La Belgika
- Type: Trading
- Founded: 1894
- Defunct: 1964
- Area served: Congo Free State / Belgian Congo / Democratic Republic of the Congo

= Belgika =

Former trading company in the Congo Free State and Belgian Congo

Belgika was a trading company that was active in the Congo Free State and the Belgian Congo, founded in 1894 by Adrien Hallet. It produced, processed and exported commodities such as rubber, palm oil and coffee, and imported basic goods needed by the local people, which it sold in a network of stores. In 1956 it absorbed the Coloniale de Belgique investment company, also cofounded by Hallet in 1899 and known until 1935 as Banque Coloniale de Belgique.

==Foundation==

The limited partnership Vandenvinne et cie was founded on 15 November 1894.It had an initial capital of 150,000 francs. In 1896 it was renamed Comptoir d'exportation et d'importation Belgika, and on 20 June 1899 it took the name Belgika, comptoir colonial. The administrative headquarters were in Brussels and the operational headquarters in Stanleyville (Kisangani).

==Activities==

The company was mainly active in the eastern Congo. It engaged in farming and livestock, and had coffee, rubber and oil palm plantations, including 1500 ha of rubber trees on Ile Bertha and 200 ha of rubber trees in Kibombo. It processed and exported coffee, rubber, palm oil, rice and cotton. The company ran stores where it sold basic goods to the local people.

The subsidiary Belgikaor was set up in 1931 with a capital of 15 million francs, raised to 30 million francs in 1947. Its purpose was to prospect for minerals in the Lowa and Pangi regions. In 1947 it produced over 7000 kg of refined gold as well as other minerals. In 1932 Belgika and the Minière des Grands Lacs Africains (MGL) founded the Société Minière du Lualaba (Miluba), whose deposits in the mining area of the Compagnie du chemin de fer du Congo supérieur aux Grands Lacs africains (CFL) were exploited by Cobelmin.

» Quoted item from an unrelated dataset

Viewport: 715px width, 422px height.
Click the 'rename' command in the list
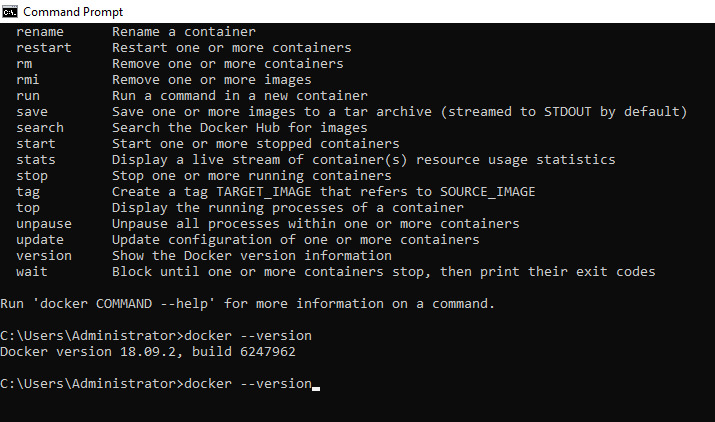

In the late 1930s the commissioner of Orientale Province, Rodolphe Dufour, was the target of concerted and virulent attacks from La Belgika and the Kilo-Moto Gold Mines delivered by their influential representatives André Gilson, also president of the Association of Belgian Colonial Interests, and by General Georges Moulaert.
They claimed that he failed to support colonial interests and caused great damage as a result.

In 1952 Belgika had capital of 103 million francs. It employed 23 Europeans and 3,400 Africans. A 1952 tourist guide showed that La Belgika had a hotel and provided car rentals with drivers. At the end of the 1950s La Belgika employed 83 European agents and 15,000 Africans, mostly in the Orientale Province, Maniema District and Kivu District. It had over 2000 ha of coffee, palm oil and rubber plantations with various factories for processing coffee, palm oil, rubber, rice and cotton.
It had 250 local stores and three wholesale and retail stores. It represented various European companies selling vehicles, machinery, insurance and travel services.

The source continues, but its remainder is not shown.